_Aim of the task:_ From the records below, transcribe only the lines running from the one with "Task: Open chart settings gear icon" through the one with "Switch to calendar". Keep both of those end lines.

_ _ _ _

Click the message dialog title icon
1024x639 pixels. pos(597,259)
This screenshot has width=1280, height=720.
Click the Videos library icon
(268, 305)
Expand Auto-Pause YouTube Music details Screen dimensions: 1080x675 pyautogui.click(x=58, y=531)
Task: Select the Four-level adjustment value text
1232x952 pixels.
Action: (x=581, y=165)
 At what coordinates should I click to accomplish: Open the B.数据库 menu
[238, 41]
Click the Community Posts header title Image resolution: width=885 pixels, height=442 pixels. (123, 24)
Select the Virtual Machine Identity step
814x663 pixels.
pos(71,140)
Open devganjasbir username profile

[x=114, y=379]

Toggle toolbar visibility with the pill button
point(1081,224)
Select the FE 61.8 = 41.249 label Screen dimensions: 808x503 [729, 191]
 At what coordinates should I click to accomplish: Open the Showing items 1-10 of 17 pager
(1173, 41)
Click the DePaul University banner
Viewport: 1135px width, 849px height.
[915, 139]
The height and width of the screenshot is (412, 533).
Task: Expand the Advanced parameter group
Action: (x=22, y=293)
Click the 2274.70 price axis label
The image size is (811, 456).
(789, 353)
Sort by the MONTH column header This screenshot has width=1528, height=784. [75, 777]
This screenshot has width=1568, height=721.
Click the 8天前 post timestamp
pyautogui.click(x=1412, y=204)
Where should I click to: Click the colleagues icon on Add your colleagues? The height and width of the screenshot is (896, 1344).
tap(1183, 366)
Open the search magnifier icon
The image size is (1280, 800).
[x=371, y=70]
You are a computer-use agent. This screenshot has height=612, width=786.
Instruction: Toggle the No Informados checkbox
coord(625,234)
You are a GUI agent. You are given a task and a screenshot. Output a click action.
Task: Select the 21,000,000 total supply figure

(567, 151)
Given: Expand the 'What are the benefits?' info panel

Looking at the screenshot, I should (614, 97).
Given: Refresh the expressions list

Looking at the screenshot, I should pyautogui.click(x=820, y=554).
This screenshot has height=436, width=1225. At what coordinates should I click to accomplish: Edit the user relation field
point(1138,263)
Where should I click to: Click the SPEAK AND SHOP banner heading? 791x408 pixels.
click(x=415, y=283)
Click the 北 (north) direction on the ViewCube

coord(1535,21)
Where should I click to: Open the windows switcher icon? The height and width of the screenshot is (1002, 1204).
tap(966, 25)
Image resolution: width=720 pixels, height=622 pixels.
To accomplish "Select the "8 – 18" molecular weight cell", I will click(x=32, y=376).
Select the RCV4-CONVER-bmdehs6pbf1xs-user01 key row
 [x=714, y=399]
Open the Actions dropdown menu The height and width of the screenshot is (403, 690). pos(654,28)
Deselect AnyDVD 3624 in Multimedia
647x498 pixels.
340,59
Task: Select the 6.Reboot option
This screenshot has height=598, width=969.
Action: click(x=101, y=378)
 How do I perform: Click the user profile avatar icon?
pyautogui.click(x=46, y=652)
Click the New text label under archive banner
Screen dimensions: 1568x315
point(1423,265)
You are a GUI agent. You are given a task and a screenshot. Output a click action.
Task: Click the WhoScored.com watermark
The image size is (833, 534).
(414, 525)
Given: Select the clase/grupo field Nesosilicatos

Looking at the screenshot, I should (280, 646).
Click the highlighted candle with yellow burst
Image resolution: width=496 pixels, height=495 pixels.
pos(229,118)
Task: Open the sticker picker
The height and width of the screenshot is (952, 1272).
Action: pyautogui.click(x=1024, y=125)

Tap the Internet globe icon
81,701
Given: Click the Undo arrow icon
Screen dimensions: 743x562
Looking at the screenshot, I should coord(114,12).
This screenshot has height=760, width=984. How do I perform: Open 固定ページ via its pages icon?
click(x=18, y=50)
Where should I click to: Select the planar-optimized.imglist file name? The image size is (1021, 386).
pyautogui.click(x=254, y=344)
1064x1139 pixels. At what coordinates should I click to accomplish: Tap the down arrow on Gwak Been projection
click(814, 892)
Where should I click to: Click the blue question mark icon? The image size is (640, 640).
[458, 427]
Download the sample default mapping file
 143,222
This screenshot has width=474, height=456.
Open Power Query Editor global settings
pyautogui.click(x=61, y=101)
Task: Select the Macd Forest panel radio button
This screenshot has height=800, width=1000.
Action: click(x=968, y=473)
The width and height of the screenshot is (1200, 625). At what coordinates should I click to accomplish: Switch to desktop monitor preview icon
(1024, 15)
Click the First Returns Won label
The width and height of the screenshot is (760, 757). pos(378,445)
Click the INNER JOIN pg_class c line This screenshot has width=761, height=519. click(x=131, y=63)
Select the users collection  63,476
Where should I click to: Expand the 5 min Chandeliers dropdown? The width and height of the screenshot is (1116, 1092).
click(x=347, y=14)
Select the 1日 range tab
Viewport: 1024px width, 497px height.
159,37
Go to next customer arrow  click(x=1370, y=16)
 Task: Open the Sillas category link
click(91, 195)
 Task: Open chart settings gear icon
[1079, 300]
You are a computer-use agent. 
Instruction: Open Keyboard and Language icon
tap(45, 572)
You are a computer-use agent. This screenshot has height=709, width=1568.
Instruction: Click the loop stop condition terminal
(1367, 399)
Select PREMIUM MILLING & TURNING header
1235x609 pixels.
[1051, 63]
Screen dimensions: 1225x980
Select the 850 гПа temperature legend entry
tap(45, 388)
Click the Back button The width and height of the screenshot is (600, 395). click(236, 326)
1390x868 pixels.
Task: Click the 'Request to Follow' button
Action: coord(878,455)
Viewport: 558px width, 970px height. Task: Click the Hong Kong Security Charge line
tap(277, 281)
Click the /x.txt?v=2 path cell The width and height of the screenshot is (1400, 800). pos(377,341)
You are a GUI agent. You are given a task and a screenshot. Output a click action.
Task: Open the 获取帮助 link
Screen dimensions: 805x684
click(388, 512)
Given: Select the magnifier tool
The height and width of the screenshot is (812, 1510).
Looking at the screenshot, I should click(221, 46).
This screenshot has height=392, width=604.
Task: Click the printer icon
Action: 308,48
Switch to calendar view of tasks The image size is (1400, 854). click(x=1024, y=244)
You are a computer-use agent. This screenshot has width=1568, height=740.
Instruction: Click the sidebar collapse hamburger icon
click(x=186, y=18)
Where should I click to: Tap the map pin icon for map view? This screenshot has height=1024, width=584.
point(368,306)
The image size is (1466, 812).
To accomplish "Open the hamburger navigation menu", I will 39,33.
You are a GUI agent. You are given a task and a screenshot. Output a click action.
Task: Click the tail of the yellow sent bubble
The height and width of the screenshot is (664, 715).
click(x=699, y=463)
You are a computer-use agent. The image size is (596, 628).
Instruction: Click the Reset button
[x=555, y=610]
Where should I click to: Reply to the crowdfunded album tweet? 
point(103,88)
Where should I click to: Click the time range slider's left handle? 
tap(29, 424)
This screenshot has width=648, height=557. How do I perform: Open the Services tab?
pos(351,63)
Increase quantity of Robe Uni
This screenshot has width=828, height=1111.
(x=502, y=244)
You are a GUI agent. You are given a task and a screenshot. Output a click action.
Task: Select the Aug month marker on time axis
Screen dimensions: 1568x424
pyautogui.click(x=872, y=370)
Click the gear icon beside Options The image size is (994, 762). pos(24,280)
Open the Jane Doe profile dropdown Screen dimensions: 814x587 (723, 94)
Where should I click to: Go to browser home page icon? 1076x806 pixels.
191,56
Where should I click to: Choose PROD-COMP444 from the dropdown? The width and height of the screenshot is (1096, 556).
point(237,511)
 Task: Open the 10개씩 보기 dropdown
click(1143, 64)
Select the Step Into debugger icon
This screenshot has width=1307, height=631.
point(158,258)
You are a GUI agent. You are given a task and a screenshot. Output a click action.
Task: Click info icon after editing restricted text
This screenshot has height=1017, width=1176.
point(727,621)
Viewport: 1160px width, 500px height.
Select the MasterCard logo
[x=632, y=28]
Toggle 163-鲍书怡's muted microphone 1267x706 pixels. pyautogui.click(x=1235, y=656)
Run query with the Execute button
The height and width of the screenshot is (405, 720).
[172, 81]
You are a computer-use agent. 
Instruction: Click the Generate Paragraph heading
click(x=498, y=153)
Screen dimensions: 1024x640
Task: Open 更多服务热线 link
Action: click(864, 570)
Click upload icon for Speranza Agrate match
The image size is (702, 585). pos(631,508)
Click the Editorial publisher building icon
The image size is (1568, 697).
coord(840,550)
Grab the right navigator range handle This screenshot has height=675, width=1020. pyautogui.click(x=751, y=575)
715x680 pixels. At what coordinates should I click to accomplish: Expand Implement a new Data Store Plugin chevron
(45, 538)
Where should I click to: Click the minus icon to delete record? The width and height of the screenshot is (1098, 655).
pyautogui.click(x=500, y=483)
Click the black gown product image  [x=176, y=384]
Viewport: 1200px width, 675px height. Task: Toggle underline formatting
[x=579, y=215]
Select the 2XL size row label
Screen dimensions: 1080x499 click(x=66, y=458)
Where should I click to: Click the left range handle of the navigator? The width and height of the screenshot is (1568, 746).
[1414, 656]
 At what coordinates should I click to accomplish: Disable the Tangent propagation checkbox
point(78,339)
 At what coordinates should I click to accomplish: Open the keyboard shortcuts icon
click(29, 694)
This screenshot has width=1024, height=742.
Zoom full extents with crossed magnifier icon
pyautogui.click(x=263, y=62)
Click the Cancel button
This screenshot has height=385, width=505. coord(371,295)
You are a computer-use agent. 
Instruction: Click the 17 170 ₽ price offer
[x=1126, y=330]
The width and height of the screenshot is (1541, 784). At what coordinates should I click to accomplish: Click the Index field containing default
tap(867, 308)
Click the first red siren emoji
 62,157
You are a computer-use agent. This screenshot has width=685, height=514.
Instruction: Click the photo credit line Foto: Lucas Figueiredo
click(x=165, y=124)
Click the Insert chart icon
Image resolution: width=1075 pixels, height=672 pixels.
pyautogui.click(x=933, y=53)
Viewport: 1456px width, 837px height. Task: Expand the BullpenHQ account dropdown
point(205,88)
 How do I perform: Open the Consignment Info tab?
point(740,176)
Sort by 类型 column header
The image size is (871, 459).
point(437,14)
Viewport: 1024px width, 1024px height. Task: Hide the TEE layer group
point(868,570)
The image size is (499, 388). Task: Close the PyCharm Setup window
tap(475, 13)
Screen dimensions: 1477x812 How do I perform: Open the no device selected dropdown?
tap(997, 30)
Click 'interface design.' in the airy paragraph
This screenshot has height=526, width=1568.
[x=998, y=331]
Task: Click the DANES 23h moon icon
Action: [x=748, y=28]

_ _ _ _

_Problem solution:_
 Task: Open chart settings gear icon
[1079, 300]
You are a computer-use agent. 
Instruction: Open Keyboard and Language icon
tap(45, 572)
You are a computer-use agent. This screenshot has height=709, width=1568.
Instruction: Click the loop stop condition terminal
(1367, 399)
Select PREMIUM MILLING & TURNING header
1235x609 pixels.
[1051, 63]
Screen dimensions: 1225x980
Select the 850 гПа temperature legend entry
tap(45, 388)
Click the Back button The width and height of the screenshot is (600, 395). click(236, 326)
1390x868 pixels.
Task: Click the 'Request to Follow' button
Action: coord(878,455)
Viewport: 558px width, 970px height. Task: Click the Hong Kong Security Charge line
tap(277, 281)
Click the /x.txt?v=2 path cell The width and height of the screenshot is (1400, 800). pos(377,341)
You are a GUI agent. You are given a task and a screenshot. Output a click action.
Task: Open the 获取帮助 link
Screen dimensions: 805x684
click(388, 512)
Given: Select the magnifier tool
The height and width of the screenshot is (812, 1510).
Looking at the screenshot, I should click(221, 46).
This screenshot has height=392, width=604.
Task: Click the printer icon
Action: 308,48
Switch to calendar view of tasks The image size is (1400, 854). click(x=1024, y=244)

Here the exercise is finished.